▶ _PROBLEM TO WORK ON_: Restate every line of the material that follows, word for word.

▶ _EXTRACTED INFORMATION_:

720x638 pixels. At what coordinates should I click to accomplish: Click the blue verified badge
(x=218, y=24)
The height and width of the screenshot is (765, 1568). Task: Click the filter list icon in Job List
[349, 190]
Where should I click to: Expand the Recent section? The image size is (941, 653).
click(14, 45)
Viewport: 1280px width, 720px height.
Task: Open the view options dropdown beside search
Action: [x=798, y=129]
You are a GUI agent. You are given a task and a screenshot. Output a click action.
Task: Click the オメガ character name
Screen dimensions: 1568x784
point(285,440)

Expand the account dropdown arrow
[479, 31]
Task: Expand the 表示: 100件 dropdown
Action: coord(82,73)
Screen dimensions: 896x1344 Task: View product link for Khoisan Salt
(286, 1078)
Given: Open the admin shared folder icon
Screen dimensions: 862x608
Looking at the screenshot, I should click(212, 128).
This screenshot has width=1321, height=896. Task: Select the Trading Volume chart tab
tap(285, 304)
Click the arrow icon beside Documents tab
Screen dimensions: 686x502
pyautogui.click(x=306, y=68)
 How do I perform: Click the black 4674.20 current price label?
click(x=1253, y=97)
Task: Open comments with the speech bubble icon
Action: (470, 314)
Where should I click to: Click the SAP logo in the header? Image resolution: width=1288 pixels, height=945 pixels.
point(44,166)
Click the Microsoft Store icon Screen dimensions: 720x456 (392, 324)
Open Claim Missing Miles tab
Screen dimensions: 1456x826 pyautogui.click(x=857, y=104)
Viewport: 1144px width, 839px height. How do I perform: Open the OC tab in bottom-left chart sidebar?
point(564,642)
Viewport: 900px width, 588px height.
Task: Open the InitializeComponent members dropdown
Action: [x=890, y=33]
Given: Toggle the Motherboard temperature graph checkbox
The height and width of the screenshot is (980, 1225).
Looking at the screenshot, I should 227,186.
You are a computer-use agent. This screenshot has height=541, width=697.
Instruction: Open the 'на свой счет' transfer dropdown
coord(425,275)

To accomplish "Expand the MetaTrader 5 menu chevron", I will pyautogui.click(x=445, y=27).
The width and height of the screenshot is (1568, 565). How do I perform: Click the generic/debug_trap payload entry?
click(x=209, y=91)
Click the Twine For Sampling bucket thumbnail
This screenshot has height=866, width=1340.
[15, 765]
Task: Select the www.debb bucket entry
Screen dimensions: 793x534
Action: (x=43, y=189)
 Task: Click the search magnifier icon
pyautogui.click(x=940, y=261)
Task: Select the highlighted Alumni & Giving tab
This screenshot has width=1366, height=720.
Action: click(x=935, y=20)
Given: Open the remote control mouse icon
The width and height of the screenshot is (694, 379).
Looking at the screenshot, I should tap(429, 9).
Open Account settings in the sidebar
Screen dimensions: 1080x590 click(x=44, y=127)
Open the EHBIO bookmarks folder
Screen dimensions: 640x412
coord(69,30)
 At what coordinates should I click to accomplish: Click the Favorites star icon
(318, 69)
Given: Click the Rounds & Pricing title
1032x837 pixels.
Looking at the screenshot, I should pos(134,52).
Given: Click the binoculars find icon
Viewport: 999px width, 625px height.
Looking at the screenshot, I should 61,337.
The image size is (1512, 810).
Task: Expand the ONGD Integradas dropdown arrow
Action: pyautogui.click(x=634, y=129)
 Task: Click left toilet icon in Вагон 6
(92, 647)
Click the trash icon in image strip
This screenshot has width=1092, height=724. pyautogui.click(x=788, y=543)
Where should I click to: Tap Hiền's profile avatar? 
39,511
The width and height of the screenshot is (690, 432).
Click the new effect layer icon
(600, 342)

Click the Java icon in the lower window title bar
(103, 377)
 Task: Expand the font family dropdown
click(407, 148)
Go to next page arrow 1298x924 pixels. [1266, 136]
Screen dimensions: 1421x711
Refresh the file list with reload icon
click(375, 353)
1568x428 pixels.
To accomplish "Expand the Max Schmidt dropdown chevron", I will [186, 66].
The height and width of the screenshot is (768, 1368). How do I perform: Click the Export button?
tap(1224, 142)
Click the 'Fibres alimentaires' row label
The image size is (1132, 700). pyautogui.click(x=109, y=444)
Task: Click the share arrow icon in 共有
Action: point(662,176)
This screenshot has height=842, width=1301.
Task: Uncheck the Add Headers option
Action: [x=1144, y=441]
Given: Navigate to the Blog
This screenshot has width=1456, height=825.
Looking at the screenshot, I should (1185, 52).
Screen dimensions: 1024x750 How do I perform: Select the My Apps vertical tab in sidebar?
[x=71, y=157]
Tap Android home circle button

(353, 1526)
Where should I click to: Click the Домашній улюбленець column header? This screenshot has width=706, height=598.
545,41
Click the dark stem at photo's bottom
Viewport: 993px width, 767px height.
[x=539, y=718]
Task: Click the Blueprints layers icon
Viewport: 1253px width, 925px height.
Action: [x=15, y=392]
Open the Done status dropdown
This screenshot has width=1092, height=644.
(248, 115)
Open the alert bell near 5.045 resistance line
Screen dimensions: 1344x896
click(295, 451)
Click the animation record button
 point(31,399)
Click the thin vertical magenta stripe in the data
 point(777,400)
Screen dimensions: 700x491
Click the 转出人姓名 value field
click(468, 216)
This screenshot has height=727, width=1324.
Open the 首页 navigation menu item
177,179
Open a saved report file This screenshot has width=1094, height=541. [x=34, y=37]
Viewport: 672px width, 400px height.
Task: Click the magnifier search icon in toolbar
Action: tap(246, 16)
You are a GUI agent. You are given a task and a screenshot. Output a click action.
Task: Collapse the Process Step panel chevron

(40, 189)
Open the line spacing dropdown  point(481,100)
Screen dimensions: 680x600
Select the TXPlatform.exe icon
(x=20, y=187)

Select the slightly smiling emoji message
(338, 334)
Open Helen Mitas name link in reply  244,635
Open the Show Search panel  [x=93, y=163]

▶ _RESPONSE FOR THIS EXERCISE_:
720x638 pixels. At what coordinates should I click to accomplish: Click the blue verified badge
(x=218, y=24)
The height and width of the screenshot is (765, 1568). Task: Click the filter list icon in Job List
[349, 190]
Where should I click to: Expand the Recent section? The image size is (941, 653).
click(14, 45)
Viewport: 1280px width, 720px height.
Task: Open the view options dropdown beside search
Action: [x=798, y=129]
You are a GUI agent. You are given a task and a screenshot. Output a click action.
Task: Click the オメガ character name
Screen dimensions: 1568x784
point(285,440)

Expand the account dropdown arrow
[479, 31]
Task: Expand the 表示: 100件 dropdown
Action: coord(82,73)
Screen dimensions: 896x1344 Task: View product link for Khoisan Salt
(286, 1078)
Given: Open the admin shared folder icon
Screen dimensions: 862x608
Looking at the screenshot, I should click(212, 128).
This screenshot has width=1321, height=896. Task: Select the Trading Volume chart tab
tap(285, 304)
Click the arrow icon beside Documents tab
Screen dimensions: 686x502
pyautogui.click(x=306, y=68)
 How do I perform: Click the black 4674.20 current price label?
click(x=1253, y=97)
Task: Open comments with the speech bubble icon
Action: (470, 314)
Where should I click to: Click the SAP logo in the header? Image resolution: width=1288 pixels, height=945 pixels.
point(44,166)
Click the Microsoft Store icon Screen dimensions: 720x456 (392, 324)
Open Claim Missing Miles tab
Screen dimensions: 1456x826 pyautogui.click(x=857, y=104)
Viewport: 1144px width, 839px height. How do I perform: Open the OC tab in bottom-left chart sidebar?
point(564,642)
Viewport: 900px width, 588px height.
Task: Open the InitializeComponent members dropdown
Action: [x=890, y=33]
Given: Toggle the Motherboard temperature graph checkbox
The height and width of the screenshot is (980, 1225).
Looking at the screenshot, I should 227,186.
You are a computer-use agent. This screenshot has height=541, width=697.
Instruction: Open the 'на свой счет' transfer dropdown
coord(425,275)

To accomplish "Expand the MetaTrader 5 menu chevron", I will pyautogui.click(x=445, y=27).
The width and height of the screenshot is (1568, 565). How do I perform: Click the generic/debug_trap payload entry?
click(x=209, y=91)
Click the Twine For Sampling bucket thumbnail
This screenshot has height=866, width=1340.
[15, 765]
Task: Select the www.debb bucket entry
Screen dimensions: 793x534
Action: (x=43, y=189)
 Task: Click the search magnifier icon
pyautogui.click(x=940, y=261)
Task: Select the highlighted Alumni & Giving tab
This screenshot has width=1366, height=720.
Action: click(x=935, y=20)
Given: Open the remote control mouse icon
The width and height of the screenshot is (694, 379).
Looking at the screenshot, I should tap(429, 9).
Open Account settings in the sidebar
Screen dimensions: 1080x590 click(x=44, y=127)
Open the EHBIO bookmarks folder
Screen dimensions: 640x412
coord(69,30)
 At what coordinates should I click to accomplish: Click the Favorites star icon
(318, 69)
Given: Click the Rounds & Pricing title
1032x837 pixels.
Looking at the screenshot, I should pos(134,52).
Given: Click the binoculars find icon
Viewport: 999px width, 625px height.
Looking at the screenshot, I should 61,337.
The image size is (1512, 810).
Task: Expand the ONGD Integradas dropdown arrow
Action: pyautogui.click(x=634, y=129)
 Task: Click left toilet icon in Вагон 6
(92, 647)
Click the trash icon in image strip
This screenshot has width=1092, height=724. pyautogui.click(x=788, y=543)
Where should I click to: Tap Hiền's profile avatar? 
39,511
The width and height of the screenshot is (690, 432).
Click the new effect layer icon
(600, 342)

Click the Java icon in the lower window title bar
(103, 377)
 Task: Expand the font family dropdown
click(407, 148)
Go to next page arrow 1298x924 pixels. [1266, 136]
Screen dimensions: 1421x711
Refresh the file list with reload icon
click(375, 353)
1568x428 pixels.
To accomplish "Expand the Max Schmidt dropdown chevron", I will [186, 66].
The height and width of the screenshot is (768, 1368). How do I perform: Click the Export button?
tap(1224, 142)
Click the 'Fibres alimentaires' row label
The image size is (1132, 700). pyautogui.click(x=109, y=444)
Task: Click the share arrow icon in 共有
Action: point(662,176)
This screenshot has height=842, width=1301.
Task: Uncheck the Add Headers option
Action: [x=1144, y=441]
Given: Navigate to the Blog
This screenshot has width=1456, height=825.
Looking at the screenshot, I should (1185, 52).
Screen dimensions: 1024x750 How do I perform: Select the My Apps vertical tab in sidebar?
[x=71, y=157]
Tap Android home circle button

(353, 1526)
Where should I click to: Click the Домашній улюбленець column header? This screenshot has width=706, height=598.
545,41
Click the dark stem at photo's bottom
Viewport: 993px width, 767px height.
[x=539, y=718]
Task: Click the Blueprints layers icon
Viewport: 1253px width, 925px height.
Action: [x=15, y=392]
Open the Done status dropdown
This screenshot has width=1092, height=644.
(248, 115)
Open the alert bell near 5.045 resistance line
Screen dimensions: 1344x896
click(295, 451)
Click the animation record button
 point(31,399)
Click the thin vertical magenta stripe in the data
 point(777,400)
Screen dimensions: 700x491
Click the 转出人姓名 value field
click(468, 216)
This screenshot has height=727, width=1324.
Open the 首页 navigation menu item
177,179
Open a saved report file This screenshot has width=1094, height=541. [x=34, y=37]
Viewport: 672px width, 400px height.
Task: Click the magnifier search icon in toolbar
Action: tap(246, 16)
You are a GUI agent. You are given a task and a screenshot. Output a click action.
Task: Collapse the Process Step panel chevron

(40, 189)
Open the line spacing dropdown  point(481,100)
Screen dimensions: 680x600
Select the TXPlatform.exe icon
(x=20, y=187)

Select the slightly smiling emoji message
(338, 334)
Open Helen Mitas name link in reply  244,635
Open the Show Search panel  [x=93, y=163]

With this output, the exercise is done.